Report From Between

As I noted before, we had an unwelcome influx of water in the storage area of the garage where our Stuff is waiting. We think we’ve identified the source, and we’ve taken care of the wet books. We’ve been sorting books into “Glasgow” and “Storage” categories, except that in the middle of the night I realized that we have already assigned just about as many books to “Glasgow” as I had in my Seabury office, and we don’t know how big the office will be, and there is approxiamtely zero room for books in the flat. Ergo, we will probably have to perform another sorting of the books into the categories “Essential” and “Manageable-without.”
This brings to the fore a very prominent aspect of the digital transition in publishing: while “nothing can replace the tangible, sensuous qualities of a book,” there’s a physical limit to the quantity of books that most people can (or should) take on. I have hardly bought any books at all for several years, and we’ve had to cut our library by a third already (and quite possibly more when Margaret moves to Glasgow next year). Print publishers have effectively eliminated me as a customer, because I can’t carry their products around any more.

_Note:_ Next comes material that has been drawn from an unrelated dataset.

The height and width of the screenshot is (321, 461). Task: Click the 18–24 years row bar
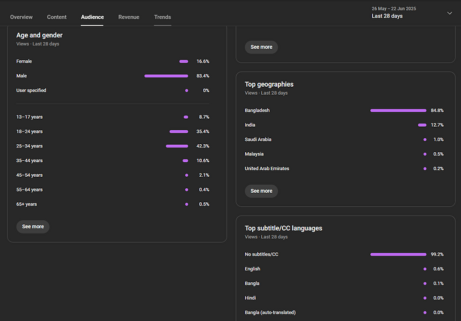[179, 131]

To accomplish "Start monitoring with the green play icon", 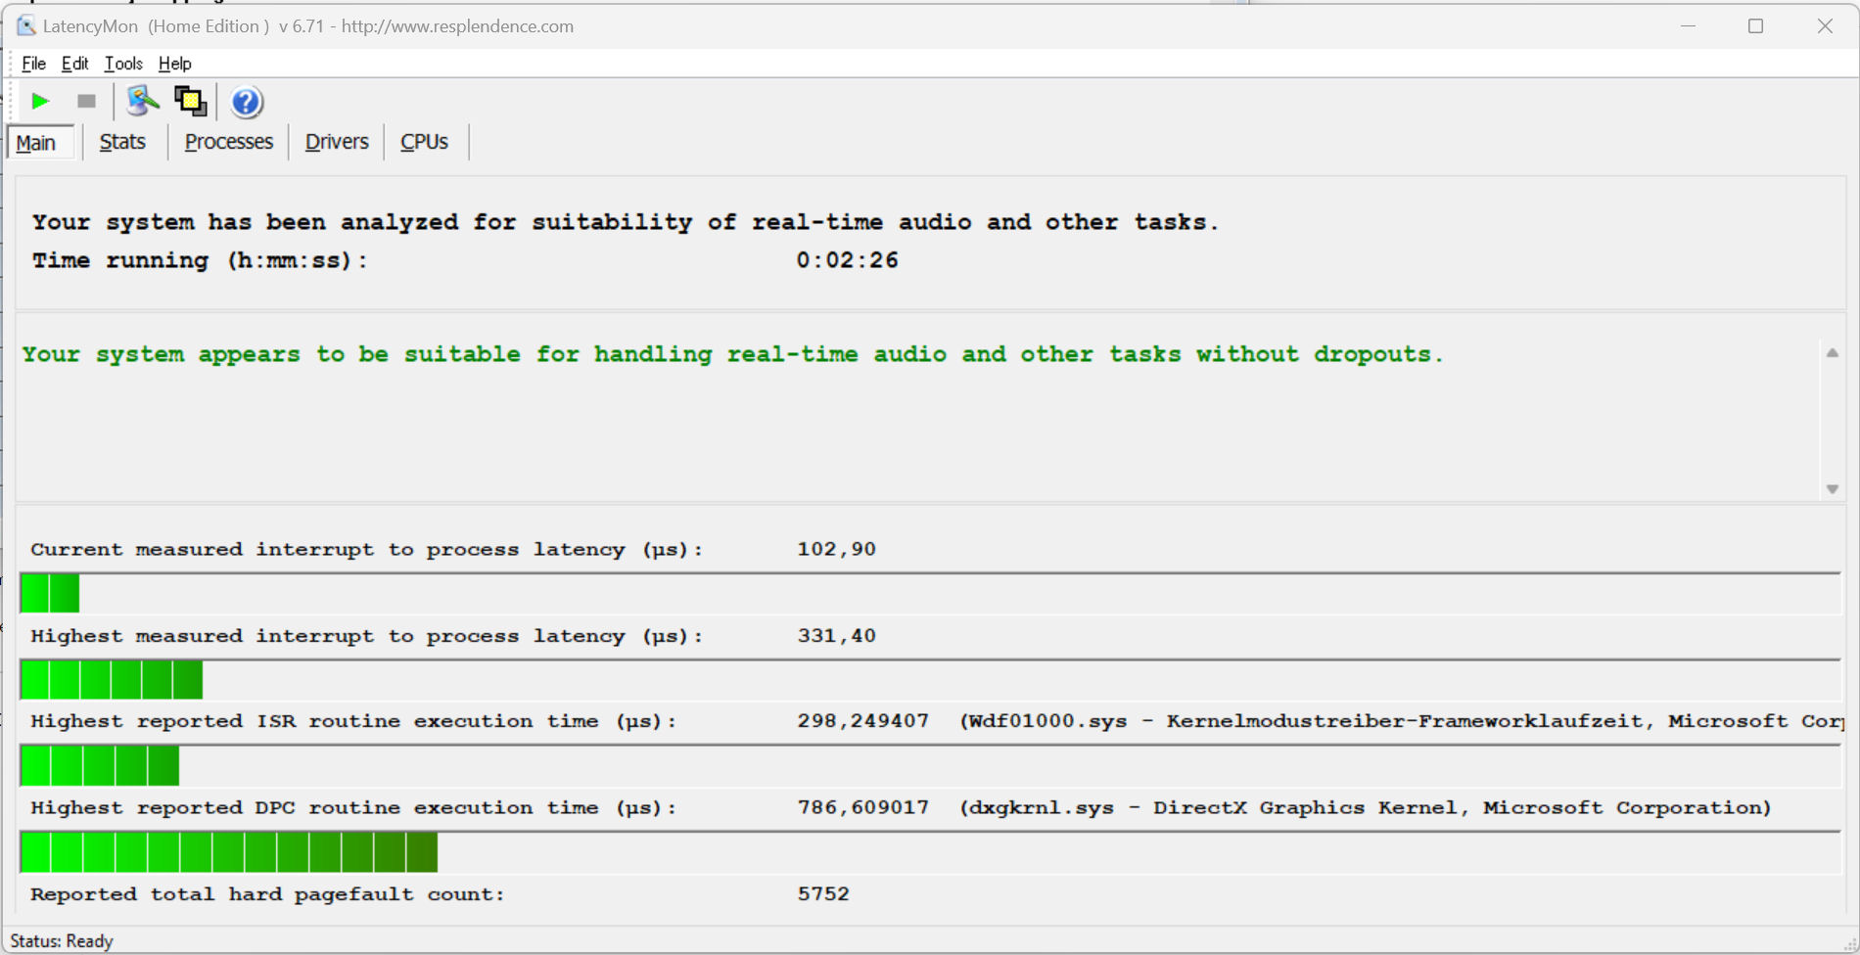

Contrariwise, if I could buy good, usable electronic versions of the books on my list, my eligibility as a consumer would know no practical limits (storage being elastic if not yet infinite).
It appears to me that the non-digitally-hip print publishers operate on the assumption that their customers will have functionally unlimited storage space, an assumption that places severe limits on their market. Even among academics and book-reliant professionals, more and more have to deal with smaller living space and greater mobility — both circumstances militating against the expansive acquisition of published works. Imagine, though, the possibility that a reasonably-priced edition of a big, fat book were available in a PDF-like format, with no DRM restrictions; while some copies would absolutely certainly be shared illegally, the number of viable customers would also increase markedly.
I expect that publishers even in the digital dimension will try to perpetuate the limitations that define physical-dimension publishing — alas, in so doing, they defer the arrival of a vigorous digital marketplace (that will overtake us all willy-nilly) and exchange long-term pounds for short-term pence.
(These observations apply generally as well to some of the projects described in IHE’s article on “Digital — and Financially Viable” ventures. The Stanford Encyclopedia seems to be on a sounder track, and TLG on a path calculated to keep would-be classicists at an arm’s length.)

6 thoughts on “Report From Between

  1. Don’t forget that offering academic volumes in digital format would also drastically reduce overhead and production costs, thus enabling a publisher to provide an otherwise exorbitantly priced book at a reasonable rate, while actually increasing profit margins. The reason I don’t buy Brill volumes isn’t space (at the moment) but the fact that I don’t have $150 to give for one book. I do have $20 though, and if I could get Brill books for $20/pdf book, I might actually pry loose $100 for 5 books (instead of 2/3 of one).

  2. Greetings from Glasgow Akma
    The trouble with pdfs is they just don’t smell as good as printed matter.
    By the way has anyone let you know that there is a very lively piskie blog scene in the Glasgow and surrounding area? The provost of St Mary’s Cathedral Glasgow has a lively (and at times he hopes controversial) one and he has links to most of the other piskie bloggers in Scotland – try:
    I hope the rest of your packing up goes smoothly.

  3. Amen. The same principle applies to the TLG pricing. I don’t have $100/year for TLG, and I know lots and lots of potential users don’t, either. At the rate they charge, they’re going to find that another provider will eventually offer essentially the same texts at a considerably lower rate, and in the meantime TLG will have been holding knowledge hostage.

  4. Hail, Vicky! Keep the tatties warm for me! (No neeps, please.)
    It’s true that PDFs aren’t a substitute for the affordances of a print volume — no dispute. But just as movies don’t replace the live theater, recordings don’t replace concerts, and so on, digital publishing changes the terrain of the distributing-texts industry. After we turn this corner, people like me will still buy books we love, but it will be because there are some books we want to cherish, and some other (electronic) books we want to read and store away.
    Kindle could be the right idea, if only they’d open it up.
    I’ve already begun corresponding with the Very Rev. Mr Holdsworth, and have been referred also to St. Bride’s (which will be nearer my new digs on Partickhill Rd.).
    We’ve broken the back of re-ordering our stored goods for shipping, I think. There are tons of tiny little things to do, but it all looks a bit more nearly manageable this afternoon.

  5. Good to read you know of Kelvin – and St Bride’s too. As well as a congregant at St Mary’s, I part- teach an honours paper in your forthcoming dept (Kelvin should be able to vouch for me!)- I look forward to meeting you in August.